Records drawn from a dataset
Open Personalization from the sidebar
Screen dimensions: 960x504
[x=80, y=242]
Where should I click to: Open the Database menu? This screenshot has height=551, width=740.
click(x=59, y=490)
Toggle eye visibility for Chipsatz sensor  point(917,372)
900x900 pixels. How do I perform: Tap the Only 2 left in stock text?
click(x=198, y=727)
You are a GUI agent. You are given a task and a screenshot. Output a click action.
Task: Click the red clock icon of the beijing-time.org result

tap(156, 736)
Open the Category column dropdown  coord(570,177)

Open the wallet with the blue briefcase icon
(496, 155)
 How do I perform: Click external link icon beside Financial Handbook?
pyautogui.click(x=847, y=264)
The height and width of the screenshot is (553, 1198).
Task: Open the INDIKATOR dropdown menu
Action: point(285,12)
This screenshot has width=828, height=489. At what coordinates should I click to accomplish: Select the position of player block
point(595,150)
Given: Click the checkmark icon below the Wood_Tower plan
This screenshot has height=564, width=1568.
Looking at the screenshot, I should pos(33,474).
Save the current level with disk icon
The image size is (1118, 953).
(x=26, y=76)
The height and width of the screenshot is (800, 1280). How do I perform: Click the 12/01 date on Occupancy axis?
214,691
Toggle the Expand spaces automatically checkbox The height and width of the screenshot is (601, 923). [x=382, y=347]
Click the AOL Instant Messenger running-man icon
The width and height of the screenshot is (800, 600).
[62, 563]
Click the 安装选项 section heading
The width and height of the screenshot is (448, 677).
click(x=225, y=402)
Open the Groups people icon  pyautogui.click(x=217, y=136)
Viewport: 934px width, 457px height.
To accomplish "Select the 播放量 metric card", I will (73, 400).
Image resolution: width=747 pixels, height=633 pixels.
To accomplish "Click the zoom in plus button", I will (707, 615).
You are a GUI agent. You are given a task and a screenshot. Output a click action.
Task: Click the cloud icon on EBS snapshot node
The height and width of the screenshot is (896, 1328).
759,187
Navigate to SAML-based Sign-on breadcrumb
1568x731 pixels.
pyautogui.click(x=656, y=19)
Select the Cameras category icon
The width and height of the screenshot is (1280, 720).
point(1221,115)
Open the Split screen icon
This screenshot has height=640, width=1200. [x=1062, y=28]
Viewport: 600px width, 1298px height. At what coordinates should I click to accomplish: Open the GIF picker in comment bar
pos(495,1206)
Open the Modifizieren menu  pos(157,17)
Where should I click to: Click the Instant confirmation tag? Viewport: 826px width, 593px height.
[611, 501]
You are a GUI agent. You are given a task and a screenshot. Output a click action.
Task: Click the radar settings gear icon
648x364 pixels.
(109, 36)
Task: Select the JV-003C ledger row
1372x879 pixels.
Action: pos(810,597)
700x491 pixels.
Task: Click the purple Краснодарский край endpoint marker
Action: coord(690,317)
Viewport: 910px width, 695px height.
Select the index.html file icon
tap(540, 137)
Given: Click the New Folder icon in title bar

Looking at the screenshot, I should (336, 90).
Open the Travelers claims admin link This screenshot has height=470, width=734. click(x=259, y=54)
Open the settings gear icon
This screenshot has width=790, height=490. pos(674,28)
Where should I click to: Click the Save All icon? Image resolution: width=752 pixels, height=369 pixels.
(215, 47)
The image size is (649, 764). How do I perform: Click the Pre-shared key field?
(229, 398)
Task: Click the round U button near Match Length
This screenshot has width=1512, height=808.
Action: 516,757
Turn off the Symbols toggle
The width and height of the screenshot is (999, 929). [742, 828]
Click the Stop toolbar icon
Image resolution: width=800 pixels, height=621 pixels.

**TRY IT:**
Please work out how many lines above carry "will", writing only the result.

**ANSWER FOR THE TASK:**
2